The rising cadences of Nusrat Fateh Ali Khan echo in our memories and Jay Krishna lets slip the secret offering at the heart of every havan.

Sanksrit is a language of both purity and power. It sings in our throat with longing.

But Kashmir is in lockdown and white yoga teachers shore up caste and sectarian divisions born out of indigenous conflicts and weaponised by the British Empire, because colonialism has become our ground state of being.

And deep in the heartland, a dam is close to bursting.

But who gets to decide, and who gets to be heard?

A bare handful of Ashtanga teachers and no Satyananda teachers turn up to bear witness to a circle of grief and power unprecedented, at least until pale copies of our voices and domesticated versions of our wild calls for justice make their way into the spaces where people have always sold their silence, and now re-mortgage that contract with ours.

And yet, and yet, 50 other people do bear witness, and this is a song cycle of trauma and healing, epic in nature, still being edited to share with the rest of you.

So keep asking yourself, who’s really earning the money and who moves too smoothly from revelation to rebranding, taking the power dynamics and slipping them underground, like hawks who’ve learned to mimic the murmuration?

You can recognise them by their inability to understand change except in marketing terms – academic descriptions are read as brands; exposes, as profiteering.

Grief and trauma are marketing opportunities.

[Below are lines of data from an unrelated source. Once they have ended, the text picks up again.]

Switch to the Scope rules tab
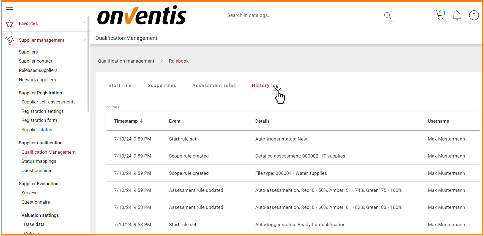 click(162, 86)
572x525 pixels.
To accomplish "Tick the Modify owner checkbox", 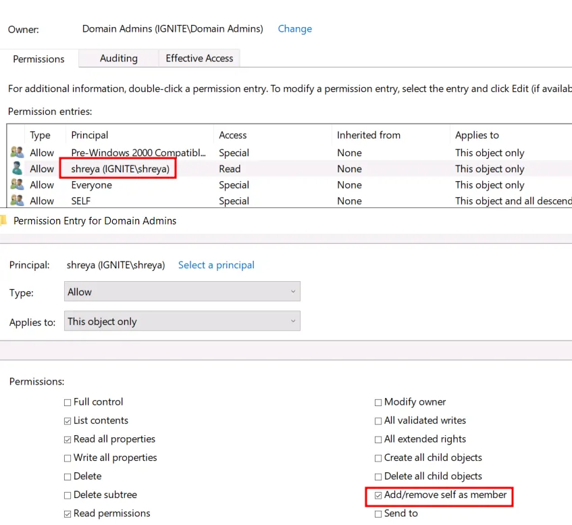I will 378,402.
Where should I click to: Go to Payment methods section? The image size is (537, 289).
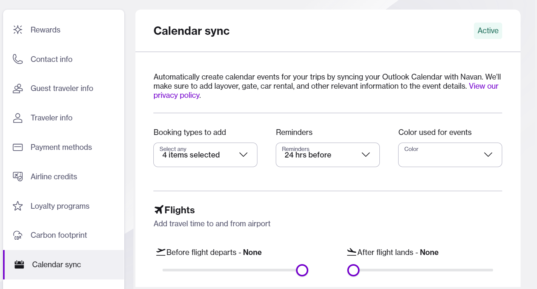[61, 147]
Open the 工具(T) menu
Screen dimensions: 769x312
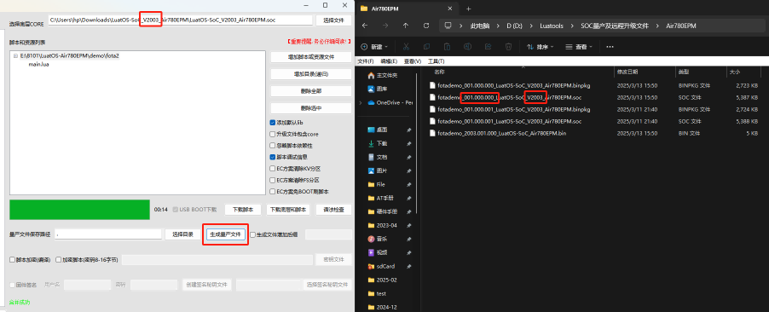click(436, 61)
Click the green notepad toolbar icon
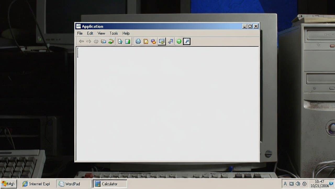The image size is (335, 189). (127, 41)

Consent is a rockstar and his groupie.

I turn the ignition and wander the lanes on a well-worn route to bare handfuls of students, and I’ve held space for more tears than I can count this week.

So forgive me if I’ve had just about all I can take of middle aged white men who think age is a guarantee of wisdom, buttonholing young women to diagnose issues they will never face.

The sheer arrogance of that taking-up-of-space must be some kind of sickness, but I’ll be fucked if I’m going to be the one to offer another soft space to land for a manchild who’s had so many chances.

Meanwhile India hits 50* and the BBC are joking like a heatwave is still a national delight, and people are asking what happens when the changes hit, and people are drowning every day.

Half a world away, parents are taken from their children, and they’re arguing the exact definition of a concentration camp.

Still for many of us, mats arranged in complex room requirements are a kind of church, a place we come to, to heal our hurt, where a labyrinth of harm and healing must be navigated.

We come back, again and again, reaching out beyond the skin that holds us, to breathe and move and, yes, sometimes to cry together.

These are the spaces in which we are supposed to learn to feel, to voice consent, to find our feet.

We’d better find them soon, because borders are incompatible with a warming planet, and we just lost 11 billion tons of ice to the ocean in a day.

And all I have to offer is this practice, this heart, this messy journey, this slippage of metaphor and analysis.

All I have to offer is a dark dream, and not enough time to dream it.

So I offer it back to the webs that hold me, in defiance of those that would extract it and sell it back to me.

Even though I’m ever more aware of who’s not in the room, and the time running through our fingers, and a young boy fighting back homesick tears when the only home he’s ever known is not safe for him, and the promise of a baby girl grown up returning to the water like a womb, and a circle of refugee boys that can only sleep curled up in a pack for safety.